La marcia si è interrotta e sembra che la discesa sia destinata a proseguire.

Giù anche rendimenti e spread

Questo trend sta influenzando i rendimenti nel resto del mondo. Guardate all’Italia. Il BTp a 10 anni ad ottobre sfiorava il 4,90%, mentre questa settimana è sceso fin sotto il 3,60%. E nel frattempo, lo spread con i Bund si è ristretto da un massimo di 250 a 185 punti base. Cos’è successo al T-bond e, di riflesso, al resto del mercato mondiale?

La Federal Reserve ha alzato i tassi d’interesse fino al 4% a inizio novembre. Man mano che il costo del denaro negli Stati Uniti sale, si avvicina il punto di arrivo, la meta dell’istituto.
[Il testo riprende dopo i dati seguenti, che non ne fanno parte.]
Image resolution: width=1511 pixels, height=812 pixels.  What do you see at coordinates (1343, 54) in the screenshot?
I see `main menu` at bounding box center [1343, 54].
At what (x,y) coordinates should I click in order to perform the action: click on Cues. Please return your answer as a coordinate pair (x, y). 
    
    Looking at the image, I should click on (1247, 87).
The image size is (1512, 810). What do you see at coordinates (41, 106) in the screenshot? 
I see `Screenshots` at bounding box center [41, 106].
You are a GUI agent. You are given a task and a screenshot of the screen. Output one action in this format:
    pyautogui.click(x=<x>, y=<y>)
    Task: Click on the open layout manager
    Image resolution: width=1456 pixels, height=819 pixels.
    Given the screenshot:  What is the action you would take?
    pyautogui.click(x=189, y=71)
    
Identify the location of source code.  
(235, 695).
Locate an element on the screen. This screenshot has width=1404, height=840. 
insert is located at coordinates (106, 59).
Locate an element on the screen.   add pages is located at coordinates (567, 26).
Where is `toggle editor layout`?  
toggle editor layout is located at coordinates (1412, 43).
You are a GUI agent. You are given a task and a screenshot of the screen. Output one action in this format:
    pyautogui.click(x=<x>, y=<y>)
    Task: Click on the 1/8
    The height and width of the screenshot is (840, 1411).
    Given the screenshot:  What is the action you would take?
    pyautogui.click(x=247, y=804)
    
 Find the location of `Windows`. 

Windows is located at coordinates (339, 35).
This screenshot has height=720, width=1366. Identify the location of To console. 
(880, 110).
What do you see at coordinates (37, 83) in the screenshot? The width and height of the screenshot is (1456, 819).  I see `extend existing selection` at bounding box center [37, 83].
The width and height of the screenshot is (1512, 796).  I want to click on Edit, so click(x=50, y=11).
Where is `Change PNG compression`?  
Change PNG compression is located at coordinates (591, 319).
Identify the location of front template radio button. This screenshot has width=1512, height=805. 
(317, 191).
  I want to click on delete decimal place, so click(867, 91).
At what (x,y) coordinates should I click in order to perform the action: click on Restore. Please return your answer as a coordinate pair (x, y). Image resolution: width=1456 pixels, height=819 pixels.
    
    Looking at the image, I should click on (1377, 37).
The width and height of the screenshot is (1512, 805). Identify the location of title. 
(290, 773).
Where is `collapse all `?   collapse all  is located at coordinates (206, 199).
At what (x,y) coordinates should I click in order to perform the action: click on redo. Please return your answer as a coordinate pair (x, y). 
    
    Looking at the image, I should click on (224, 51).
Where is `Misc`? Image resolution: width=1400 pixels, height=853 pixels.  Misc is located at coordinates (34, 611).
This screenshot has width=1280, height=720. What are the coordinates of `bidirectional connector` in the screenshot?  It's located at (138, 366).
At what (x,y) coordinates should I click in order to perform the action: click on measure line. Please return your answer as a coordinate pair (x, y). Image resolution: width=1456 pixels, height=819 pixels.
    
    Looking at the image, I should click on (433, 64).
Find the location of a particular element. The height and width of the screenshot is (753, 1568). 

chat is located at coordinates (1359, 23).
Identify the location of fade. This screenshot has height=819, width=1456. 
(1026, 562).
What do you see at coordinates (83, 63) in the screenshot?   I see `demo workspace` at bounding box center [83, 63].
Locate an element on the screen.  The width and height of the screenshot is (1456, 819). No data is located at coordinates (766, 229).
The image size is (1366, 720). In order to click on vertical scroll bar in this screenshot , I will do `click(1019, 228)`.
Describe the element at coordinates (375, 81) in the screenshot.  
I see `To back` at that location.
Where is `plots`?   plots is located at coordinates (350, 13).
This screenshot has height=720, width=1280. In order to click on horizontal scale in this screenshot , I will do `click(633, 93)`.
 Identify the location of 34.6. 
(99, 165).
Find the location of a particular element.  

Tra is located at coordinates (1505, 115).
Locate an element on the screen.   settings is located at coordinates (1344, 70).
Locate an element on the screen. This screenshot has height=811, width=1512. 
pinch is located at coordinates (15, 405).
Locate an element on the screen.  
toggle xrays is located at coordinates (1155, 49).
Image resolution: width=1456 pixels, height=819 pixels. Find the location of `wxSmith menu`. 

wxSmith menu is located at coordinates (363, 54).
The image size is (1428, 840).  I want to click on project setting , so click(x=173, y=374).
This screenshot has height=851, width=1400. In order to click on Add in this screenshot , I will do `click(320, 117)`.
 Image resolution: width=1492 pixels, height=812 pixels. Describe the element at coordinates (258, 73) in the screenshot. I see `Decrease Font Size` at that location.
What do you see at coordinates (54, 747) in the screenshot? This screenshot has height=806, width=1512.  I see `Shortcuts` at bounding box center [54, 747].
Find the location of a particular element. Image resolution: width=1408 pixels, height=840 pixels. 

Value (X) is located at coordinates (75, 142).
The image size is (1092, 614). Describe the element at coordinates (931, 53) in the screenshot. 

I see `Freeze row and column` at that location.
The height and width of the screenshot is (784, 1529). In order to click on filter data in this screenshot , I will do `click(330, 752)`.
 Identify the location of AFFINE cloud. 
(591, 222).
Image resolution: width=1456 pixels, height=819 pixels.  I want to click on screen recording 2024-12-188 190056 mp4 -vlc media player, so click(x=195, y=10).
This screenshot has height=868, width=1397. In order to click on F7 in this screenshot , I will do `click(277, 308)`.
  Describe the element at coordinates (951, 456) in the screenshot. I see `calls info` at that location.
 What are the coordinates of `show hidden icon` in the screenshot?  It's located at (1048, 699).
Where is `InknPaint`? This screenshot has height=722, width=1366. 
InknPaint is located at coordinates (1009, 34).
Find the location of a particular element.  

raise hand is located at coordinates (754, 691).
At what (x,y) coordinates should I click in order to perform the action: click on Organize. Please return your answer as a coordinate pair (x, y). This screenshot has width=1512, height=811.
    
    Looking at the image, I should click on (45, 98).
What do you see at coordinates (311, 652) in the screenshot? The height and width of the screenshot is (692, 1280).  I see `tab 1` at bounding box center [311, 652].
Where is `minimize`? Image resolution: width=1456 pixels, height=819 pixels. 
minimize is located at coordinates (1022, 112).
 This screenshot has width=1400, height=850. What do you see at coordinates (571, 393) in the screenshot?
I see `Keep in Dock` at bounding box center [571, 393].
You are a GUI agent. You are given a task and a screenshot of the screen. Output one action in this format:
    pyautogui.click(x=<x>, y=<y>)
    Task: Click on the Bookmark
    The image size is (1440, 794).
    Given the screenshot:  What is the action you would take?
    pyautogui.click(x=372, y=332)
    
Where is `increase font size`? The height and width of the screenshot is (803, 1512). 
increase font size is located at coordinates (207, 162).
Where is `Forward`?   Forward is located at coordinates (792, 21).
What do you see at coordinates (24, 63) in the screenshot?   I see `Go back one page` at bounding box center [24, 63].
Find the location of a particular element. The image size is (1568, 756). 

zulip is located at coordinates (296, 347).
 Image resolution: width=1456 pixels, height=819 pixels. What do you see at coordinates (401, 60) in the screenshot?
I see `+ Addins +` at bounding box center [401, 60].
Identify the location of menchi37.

Essa è intravista al 5% attualmente. L’inflazione americana ha iniziato a scendere, pur restando elevata. Ciò sta convincendo gli investitori che la stretta monetaria sia prossima alla fine. In effetti, il dollaro stesso si sta indebolendo su tale scenario.

Curva T-bond invertita

La curva dei T-bond si è anche invertita ai massimi dal 1981. Ormai, il rendimento a 2 anni risulta essere superiore al rendimento a 10 anni di oltre 80 punti base o 0,80%. Questo sarebbe anche un chiaro segnale di recessione in arrivo per l’economia americana. E con essa, ci sarebbe il taglio dei tassi. Tuttavia, ad oggi non esistono indizi sufficienti per carpire un simile andamento negativo del PIL. Anzi, l’occupazione resta solida e sfida le previsioni degli analisti.

Cosa significa questo trend dei T-bond per il resto dell’obbligazionario mondiale? I tassi sono saliti verosimilmente a sufficienza e, anzi, nei mesi appena trascorsi avevano scontato uno scenario più restrittivo di quello adesso atteso. I rendimenti stanno scendendo perché le principali banche centrali continueranno sì ad alzare i tassi, ma non di troppi punti percentuali rispetto ai livelli già raggiunti. Un po’ di disinflazione la porterà la stessa recessione, prevista soprattutto in Europa. Tra l’altro, il prezzo del petrolio sta “sgonfiandosi” sui mercati. La vera incognita nel Vecchio Continente resta il gas.